There are different ways of trying to understand the thinking of a person, for example a writer or a philosopher. We take a path when we ask about the causes and motivations behind the person’s ideas; that is, we ask about psychological ‘functioning’. Another way is to make philosophical criticism and evaluation of the person’s ideas. But the two (psychology and philosophy) can be combined in a single study.

The philosophy and psychological well-being of the individual:

Another way to consider the interaction of psychology and philosophy is on a personal level. Does a person’s meditation on philosophical questions bring about (or come close to) some degree of psychic harmony? To the extent that philosophical work and thought contribute to a person’s sense of well-being and fulfillment, it could be argued that philosophy is a form of therapy. Is there any sense in which philosophy can be therapeutic?

If the unexamined life is not worth living (Socrates), then it follows that the examined life (the “philosophical life”) is worth living. This could be seen as a suggestion that philosophical thinking results in a form of personal fulfillment and good psychological health.

Contrary to this, we hold the view (mainly the prevailing view) that philosophy is an intellectual discipline that has little or nothing to do with any person’s striving for some form of personal psychic realization.
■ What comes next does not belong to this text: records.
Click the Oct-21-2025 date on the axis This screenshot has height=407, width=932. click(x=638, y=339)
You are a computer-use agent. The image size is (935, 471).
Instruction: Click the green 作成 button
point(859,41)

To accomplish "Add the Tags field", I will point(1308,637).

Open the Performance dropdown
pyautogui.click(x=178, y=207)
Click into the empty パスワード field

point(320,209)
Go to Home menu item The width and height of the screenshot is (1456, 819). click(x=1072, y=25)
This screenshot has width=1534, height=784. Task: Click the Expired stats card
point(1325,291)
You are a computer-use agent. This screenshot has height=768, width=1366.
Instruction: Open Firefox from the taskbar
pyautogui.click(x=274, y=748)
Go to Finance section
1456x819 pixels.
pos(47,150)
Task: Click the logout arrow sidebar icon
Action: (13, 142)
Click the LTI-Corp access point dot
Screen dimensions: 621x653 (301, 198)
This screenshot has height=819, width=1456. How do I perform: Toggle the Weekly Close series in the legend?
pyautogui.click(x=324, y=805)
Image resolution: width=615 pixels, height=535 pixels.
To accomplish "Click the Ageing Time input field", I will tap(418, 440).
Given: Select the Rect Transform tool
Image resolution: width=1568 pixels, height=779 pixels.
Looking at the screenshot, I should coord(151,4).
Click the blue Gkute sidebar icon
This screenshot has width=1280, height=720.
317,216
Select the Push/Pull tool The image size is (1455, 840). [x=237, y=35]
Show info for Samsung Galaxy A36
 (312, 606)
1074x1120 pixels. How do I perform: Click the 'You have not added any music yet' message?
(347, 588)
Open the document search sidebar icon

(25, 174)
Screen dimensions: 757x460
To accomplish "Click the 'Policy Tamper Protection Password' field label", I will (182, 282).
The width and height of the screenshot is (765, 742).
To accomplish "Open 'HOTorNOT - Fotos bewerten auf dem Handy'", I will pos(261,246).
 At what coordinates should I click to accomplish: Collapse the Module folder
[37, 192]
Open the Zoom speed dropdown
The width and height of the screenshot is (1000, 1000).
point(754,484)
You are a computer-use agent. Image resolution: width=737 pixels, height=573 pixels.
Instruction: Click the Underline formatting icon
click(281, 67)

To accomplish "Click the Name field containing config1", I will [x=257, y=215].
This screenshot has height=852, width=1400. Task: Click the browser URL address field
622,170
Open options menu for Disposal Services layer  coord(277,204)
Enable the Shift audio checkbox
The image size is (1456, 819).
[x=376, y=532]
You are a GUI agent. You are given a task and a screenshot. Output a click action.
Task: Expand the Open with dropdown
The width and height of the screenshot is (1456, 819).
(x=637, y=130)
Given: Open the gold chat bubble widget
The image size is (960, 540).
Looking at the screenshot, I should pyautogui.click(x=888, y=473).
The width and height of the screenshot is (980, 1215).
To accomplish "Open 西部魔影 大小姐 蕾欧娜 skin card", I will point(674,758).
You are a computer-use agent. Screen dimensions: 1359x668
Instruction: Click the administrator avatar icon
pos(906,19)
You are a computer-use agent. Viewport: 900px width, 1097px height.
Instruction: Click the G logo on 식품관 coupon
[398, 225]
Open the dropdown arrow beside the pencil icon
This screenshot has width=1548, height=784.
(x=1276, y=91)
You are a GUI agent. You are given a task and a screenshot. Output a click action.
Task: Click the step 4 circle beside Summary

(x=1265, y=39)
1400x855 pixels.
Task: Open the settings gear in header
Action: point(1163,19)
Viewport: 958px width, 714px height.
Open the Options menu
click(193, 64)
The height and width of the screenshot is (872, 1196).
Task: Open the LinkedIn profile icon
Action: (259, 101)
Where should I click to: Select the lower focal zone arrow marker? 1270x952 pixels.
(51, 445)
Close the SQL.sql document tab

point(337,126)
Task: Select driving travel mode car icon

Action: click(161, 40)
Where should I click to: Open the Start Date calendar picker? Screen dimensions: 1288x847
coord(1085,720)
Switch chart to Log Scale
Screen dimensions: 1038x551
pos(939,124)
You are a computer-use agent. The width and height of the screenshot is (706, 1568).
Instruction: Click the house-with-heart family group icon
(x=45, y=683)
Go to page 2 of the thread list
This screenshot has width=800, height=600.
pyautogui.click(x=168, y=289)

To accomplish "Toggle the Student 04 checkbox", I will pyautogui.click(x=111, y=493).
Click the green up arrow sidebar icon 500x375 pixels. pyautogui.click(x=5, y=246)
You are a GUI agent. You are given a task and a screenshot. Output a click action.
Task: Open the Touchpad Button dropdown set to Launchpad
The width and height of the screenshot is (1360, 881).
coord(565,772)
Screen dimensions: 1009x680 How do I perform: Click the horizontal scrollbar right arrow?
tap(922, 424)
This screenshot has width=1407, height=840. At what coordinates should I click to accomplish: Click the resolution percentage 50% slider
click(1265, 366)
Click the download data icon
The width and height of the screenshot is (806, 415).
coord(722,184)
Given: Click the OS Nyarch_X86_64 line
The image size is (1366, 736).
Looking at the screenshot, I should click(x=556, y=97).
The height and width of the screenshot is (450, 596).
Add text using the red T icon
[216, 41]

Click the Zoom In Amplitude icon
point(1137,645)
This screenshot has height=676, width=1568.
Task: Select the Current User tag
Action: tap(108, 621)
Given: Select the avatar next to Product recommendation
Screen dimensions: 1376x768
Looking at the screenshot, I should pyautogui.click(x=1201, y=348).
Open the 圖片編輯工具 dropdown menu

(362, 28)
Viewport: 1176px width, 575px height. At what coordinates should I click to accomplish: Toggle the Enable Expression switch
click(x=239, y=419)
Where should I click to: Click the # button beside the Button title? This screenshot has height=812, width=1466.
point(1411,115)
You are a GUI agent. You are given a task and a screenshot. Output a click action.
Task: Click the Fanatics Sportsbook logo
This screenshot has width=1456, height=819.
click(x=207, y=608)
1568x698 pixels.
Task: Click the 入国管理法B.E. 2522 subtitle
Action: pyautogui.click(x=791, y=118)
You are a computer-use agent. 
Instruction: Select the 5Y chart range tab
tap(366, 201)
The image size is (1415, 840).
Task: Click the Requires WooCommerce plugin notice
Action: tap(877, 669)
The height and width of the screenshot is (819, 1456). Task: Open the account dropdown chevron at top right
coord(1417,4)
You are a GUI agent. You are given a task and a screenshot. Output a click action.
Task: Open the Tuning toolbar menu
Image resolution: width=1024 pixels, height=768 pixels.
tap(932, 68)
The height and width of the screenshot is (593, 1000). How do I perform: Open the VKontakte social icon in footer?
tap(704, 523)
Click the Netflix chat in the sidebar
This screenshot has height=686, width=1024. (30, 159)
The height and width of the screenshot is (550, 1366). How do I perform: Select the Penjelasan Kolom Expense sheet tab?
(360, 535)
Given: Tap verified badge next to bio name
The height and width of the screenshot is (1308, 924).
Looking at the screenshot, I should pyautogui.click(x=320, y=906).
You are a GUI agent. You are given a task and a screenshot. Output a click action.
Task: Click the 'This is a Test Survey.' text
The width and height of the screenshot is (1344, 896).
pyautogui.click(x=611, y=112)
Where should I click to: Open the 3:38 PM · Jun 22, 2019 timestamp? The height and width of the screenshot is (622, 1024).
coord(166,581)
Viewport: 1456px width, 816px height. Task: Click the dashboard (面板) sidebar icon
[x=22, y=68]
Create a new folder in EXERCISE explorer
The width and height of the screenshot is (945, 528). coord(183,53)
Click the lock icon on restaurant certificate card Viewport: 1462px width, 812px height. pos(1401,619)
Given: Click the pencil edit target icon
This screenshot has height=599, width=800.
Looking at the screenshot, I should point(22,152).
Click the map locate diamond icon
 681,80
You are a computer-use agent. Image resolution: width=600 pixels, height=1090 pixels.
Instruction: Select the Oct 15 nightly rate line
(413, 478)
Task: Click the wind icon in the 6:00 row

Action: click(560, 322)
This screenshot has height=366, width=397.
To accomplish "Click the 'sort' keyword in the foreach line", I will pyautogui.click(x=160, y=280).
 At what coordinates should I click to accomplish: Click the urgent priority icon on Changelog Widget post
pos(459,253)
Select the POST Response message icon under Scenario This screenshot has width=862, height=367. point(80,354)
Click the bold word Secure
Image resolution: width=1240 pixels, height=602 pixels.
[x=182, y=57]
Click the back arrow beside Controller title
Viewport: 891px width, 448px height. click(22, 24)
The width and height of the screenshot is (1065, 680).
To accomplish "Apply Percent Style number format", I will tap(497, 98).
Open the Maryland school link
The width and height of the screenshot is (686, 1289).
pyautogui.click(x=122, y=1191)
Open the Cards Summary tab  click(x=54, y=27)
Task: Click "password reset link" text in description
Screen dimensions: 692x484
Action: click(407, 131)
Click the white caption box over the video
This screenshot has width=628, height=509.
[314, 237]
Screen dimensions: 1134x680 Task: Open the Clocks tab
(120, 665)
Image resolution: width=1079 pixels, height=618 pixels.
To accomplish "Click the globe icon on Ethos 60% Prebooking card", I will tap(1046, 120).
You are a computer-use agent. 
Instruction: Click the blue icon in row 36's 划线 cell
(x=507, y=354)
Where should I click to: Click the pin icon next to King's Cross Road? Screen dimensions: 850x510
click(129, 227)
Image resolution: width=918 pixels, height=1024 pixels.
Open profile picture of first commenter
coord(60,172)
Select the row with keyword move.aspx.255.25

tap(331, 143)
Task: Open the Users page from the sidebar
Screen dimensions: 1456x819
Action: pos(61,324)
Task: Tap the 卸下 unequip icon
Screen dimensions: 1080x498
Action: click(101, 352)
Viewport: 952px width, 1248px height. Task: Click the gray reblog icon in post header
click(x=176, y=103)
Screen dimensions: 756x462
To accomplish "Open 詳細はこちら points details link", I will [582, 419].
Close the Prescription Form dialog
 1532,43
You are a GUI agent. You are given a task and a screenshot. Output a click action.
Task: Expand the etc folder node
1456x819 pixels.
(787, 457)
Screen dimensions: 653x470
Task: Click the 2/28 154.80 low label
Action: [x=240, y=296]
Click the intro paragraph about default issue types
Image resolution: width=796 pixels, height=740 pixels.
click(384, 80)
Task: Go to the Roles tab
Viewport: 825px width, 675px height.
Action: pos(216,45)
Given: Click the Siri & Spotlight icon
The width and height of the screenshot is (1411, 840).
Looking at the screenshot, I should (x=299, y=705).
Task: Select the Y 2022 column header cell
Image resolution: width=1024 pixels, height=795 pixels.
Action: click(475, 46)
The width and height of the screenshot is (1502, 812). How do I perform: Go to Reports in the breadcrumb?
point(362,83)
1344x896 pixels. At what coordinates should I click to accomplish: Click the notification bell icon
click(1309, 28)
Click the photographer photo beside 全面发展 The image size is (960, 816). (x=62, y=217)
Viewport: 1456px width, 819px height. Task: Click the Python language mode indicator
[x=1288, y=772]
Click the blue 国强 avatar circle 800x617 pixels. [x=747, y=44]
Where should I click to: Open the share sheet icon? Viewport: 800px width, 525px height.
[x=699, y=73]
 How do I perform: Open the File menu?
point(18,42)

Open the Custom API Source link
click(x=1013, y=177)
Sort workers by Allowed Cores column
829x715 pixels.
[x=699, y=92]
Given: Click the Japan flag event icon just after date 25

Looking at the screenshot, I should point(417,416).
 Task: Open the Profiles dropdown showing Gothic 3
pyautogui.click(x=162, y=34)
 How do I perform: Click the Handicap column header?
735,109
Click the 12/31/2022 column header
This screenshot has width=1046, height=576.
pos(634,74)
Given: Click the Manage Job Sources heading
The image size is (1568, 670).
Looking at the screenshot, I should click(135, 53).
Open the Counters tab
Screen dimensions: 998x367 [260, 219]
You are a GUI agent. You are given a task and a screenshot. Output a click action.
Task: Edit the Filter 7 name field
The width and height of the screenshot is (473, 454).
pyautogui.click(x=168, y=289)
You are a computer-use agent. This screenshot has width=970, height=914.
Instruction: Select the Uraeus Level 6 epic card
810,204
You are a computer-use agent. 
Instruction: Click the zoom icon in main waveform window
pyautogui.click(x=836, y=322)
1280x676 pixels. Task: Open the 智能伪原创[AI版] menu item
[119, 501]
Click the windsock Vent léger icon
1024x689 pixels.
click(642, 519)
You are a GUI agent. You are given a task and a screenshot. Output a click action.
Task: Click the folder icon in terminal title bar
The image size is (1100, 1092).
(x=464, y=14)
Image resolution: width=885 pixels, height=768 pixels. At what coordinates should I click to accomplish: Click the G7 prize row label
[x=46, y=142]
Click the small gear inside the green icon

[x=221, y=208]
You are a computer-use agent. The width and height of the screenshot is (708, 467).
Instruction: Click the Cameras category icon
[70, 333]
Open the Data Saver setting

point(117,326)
Add to this the fact that most people who work in philosophy (for example, academic philosophers or professors of philosophy) are not especially notable for their lives of psychic well-being. In this regard, let us think of people like Blaise Pascal, S. Kierkegaard, F. Nietzsche and Ludwig Wittgenstein. How psychologically healthy and well balanced were they? They were emotionally and mentally tormented, and will not be mentioned much as models of psychic calm and well-being. Also, some philosophers are driven to pursue philosophy, just as artists, poets, and composers are driven to do their creative work. Here we have a form of psychological compulsion that does not appear to be a form of therapy. In fact, some people even refer to philosophy as a type of illness.

Final Thoughts:

The philosophy student is not usually a psychologist, but nothing says that the student cannot act as a kind of psychologist. I imagine situations where we try to clarify our thoughts and values; and try to be honest about our motivations for everything we do. People used to say in the 1960’s era: I’m just trying to “get my head straight”.

Suppose a psychologist can tell me about the causes, mental processes, and ulterior motives behind my thinking and behavior. He might say that to truly understand what I am, I must have some understanding of these “psychological” things; that is, I must recognize and expose them. If he took his advice and tried to do those things, would he be acting in accordance with the Socratic dictum of “know thyself”?

The professional deals with empirical, descriptive psychology and the investigation of neurological and psychological processes. But we fans are mainly indulging in a form of pop psychology: trying to say what I think about my own thinking. Or trying to better deal with my psychic life. Sometimes I apply this ‘folk psychology’ to myself (trying to find out what I do) or to others (trying to understand their motives for saying such-and-such or doing such-and-such).

On a more practical level, we can imagine someone asking, “What do I really want in life? How do I get there?” Can philosophy help us here? Perhaps not, but think again of two of our great figures in Western philosophy, Socrates and Spinoza. They are often cited as models of psychological harmony and wisdom. Ultimately, aren’t we all psychologists to some degree, even those of us who dabble in philosophy? Yes, to some extent we are ‘psychologists’ insofar as we are awake, alert, aware and honestly engaged in self-examination. This need not be kept separate from our work in philosophy.